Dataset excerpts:

════════

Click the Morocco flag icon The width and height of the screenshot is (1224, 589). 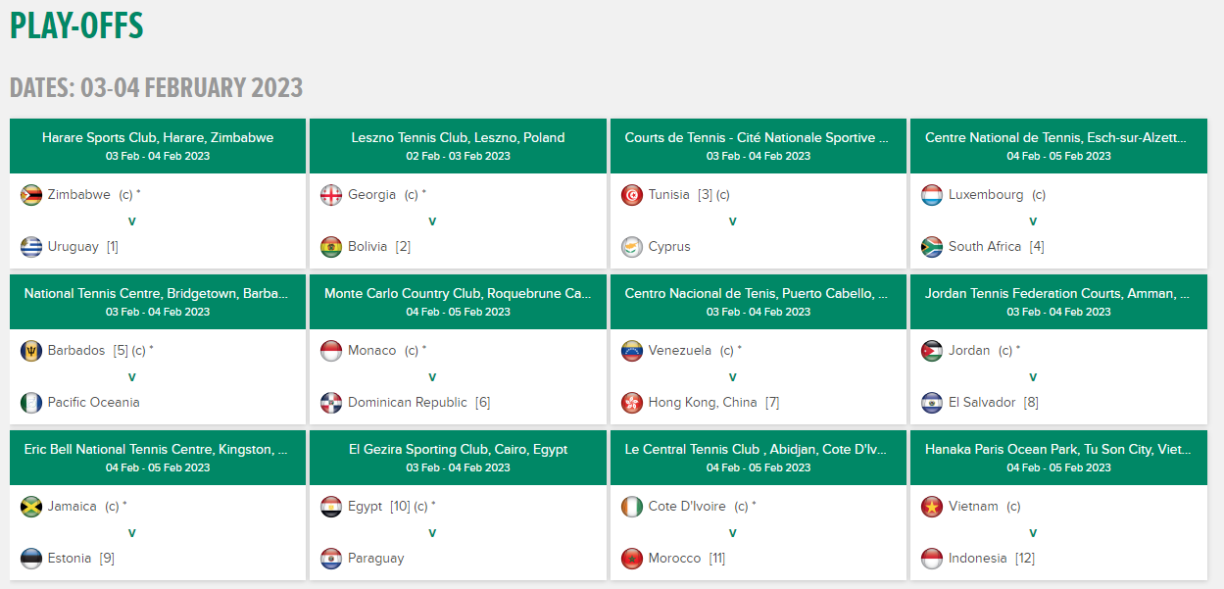tap(631, 559)
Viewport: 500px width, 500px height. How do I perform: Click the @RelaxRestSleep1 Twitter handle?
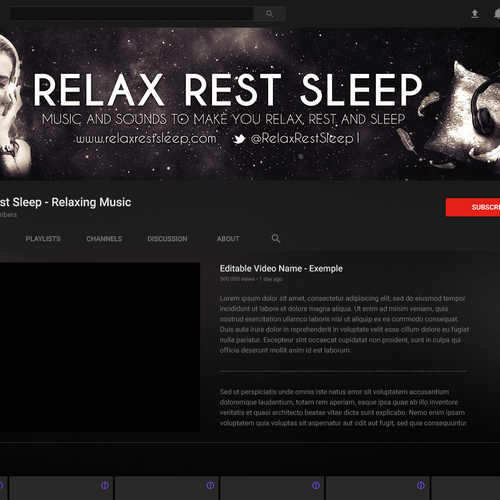click(305, 138)
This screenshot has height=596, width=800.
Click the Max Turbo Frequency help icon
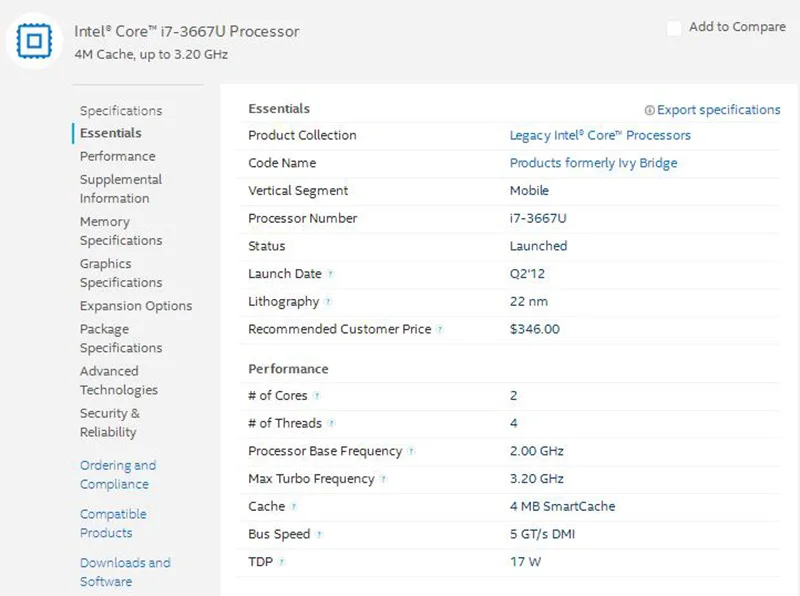point(383,480)
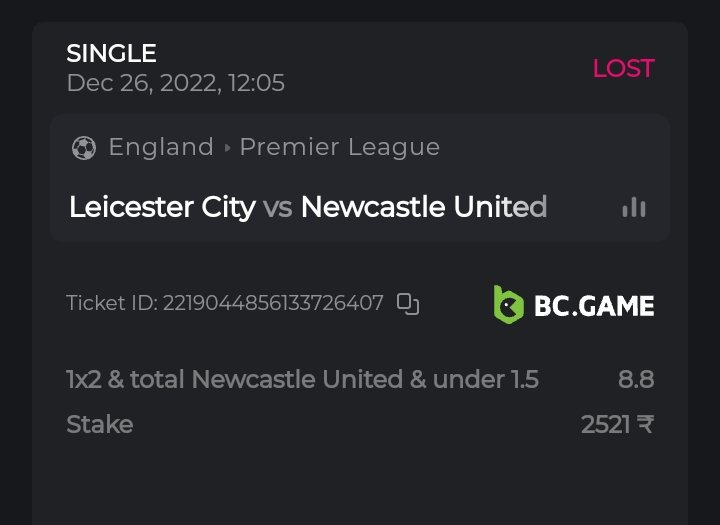The image size is (720, 525).
Task: Click the BC.GAME brand name text
Action: pyautogui.click(x=594, y=305)
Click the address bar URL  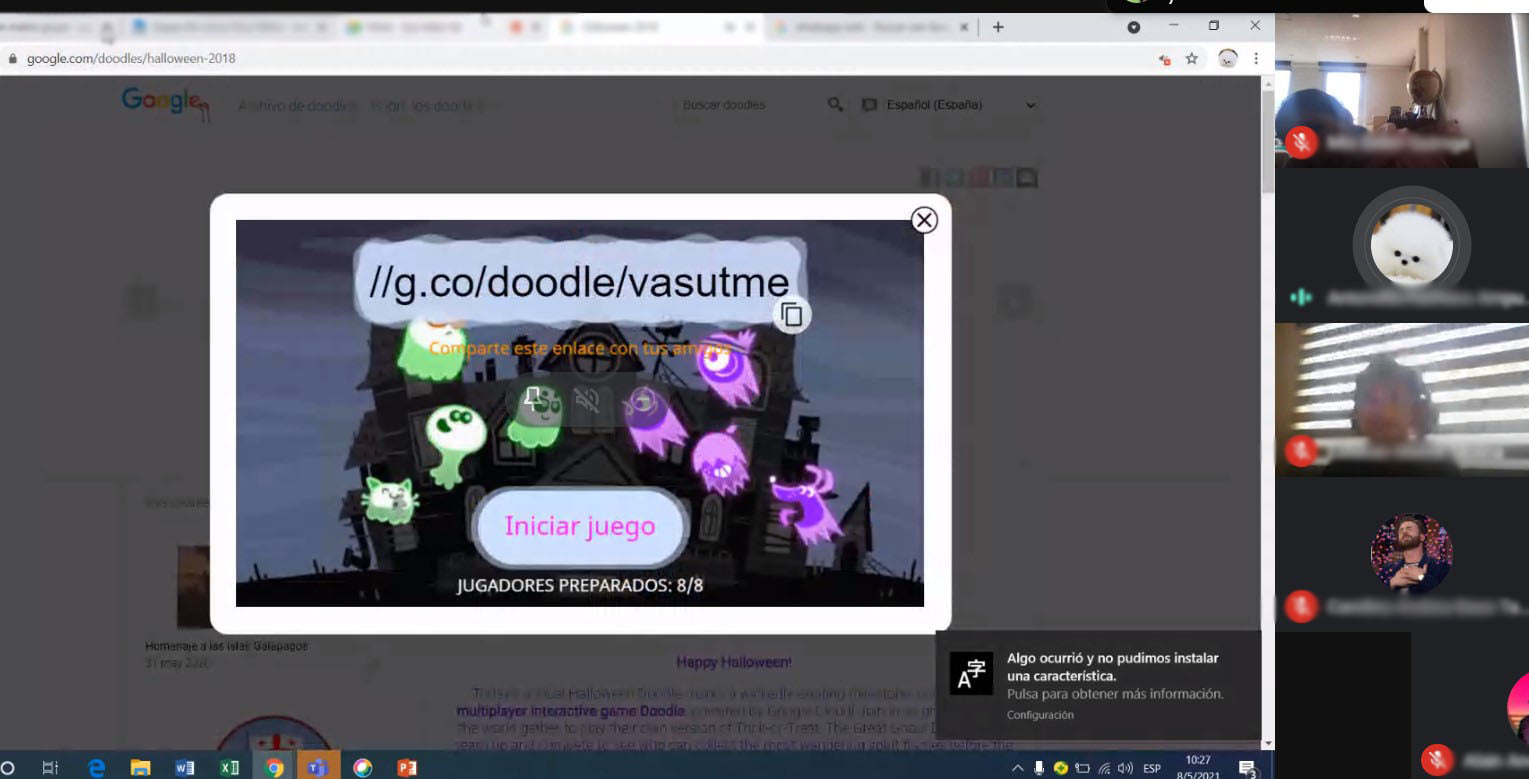point(130,59)
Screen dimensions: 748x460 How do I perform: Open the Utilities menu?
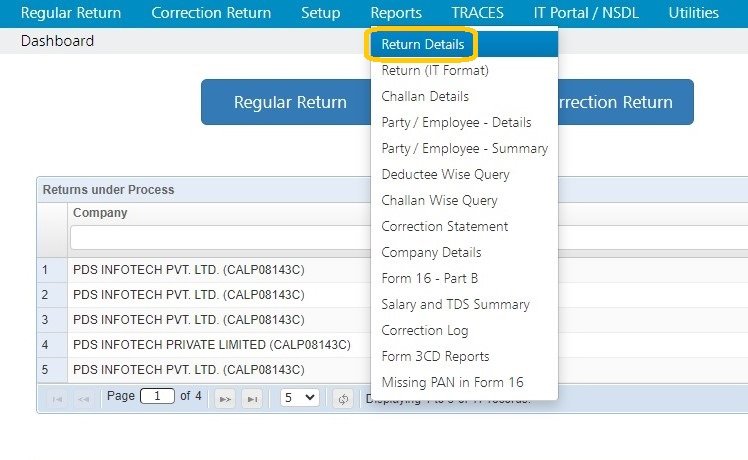pyautogui.click(x=694, y=13)
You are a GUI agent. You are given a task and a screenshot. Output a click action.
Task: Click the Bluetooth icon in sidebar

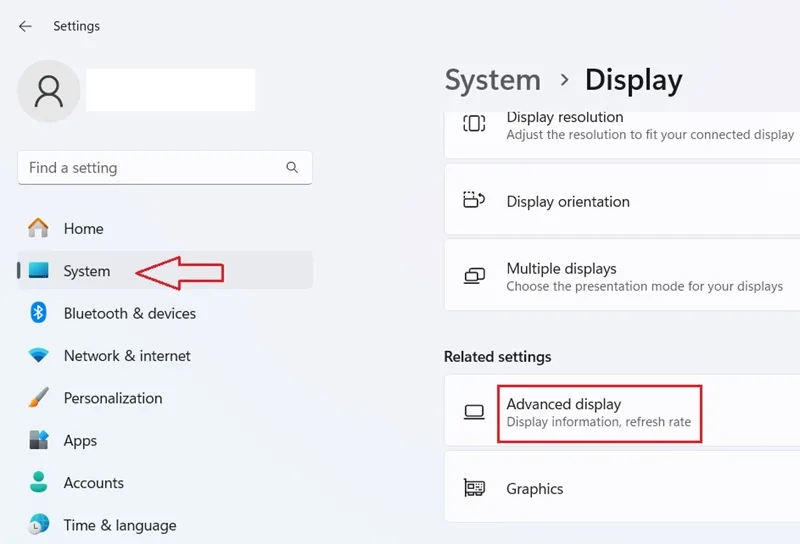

════════

**EXERCISE DETAILS:**
Repeat exactly the lines from the one containing "You are a GUI" to the last line of the records above, including both, and leave out any pictures.

**RESPONSE AREA:**
You are a GUI agent. You are given a task and a screenshot. Output a click action.
Task: Click the Bluetooth icon in sidebar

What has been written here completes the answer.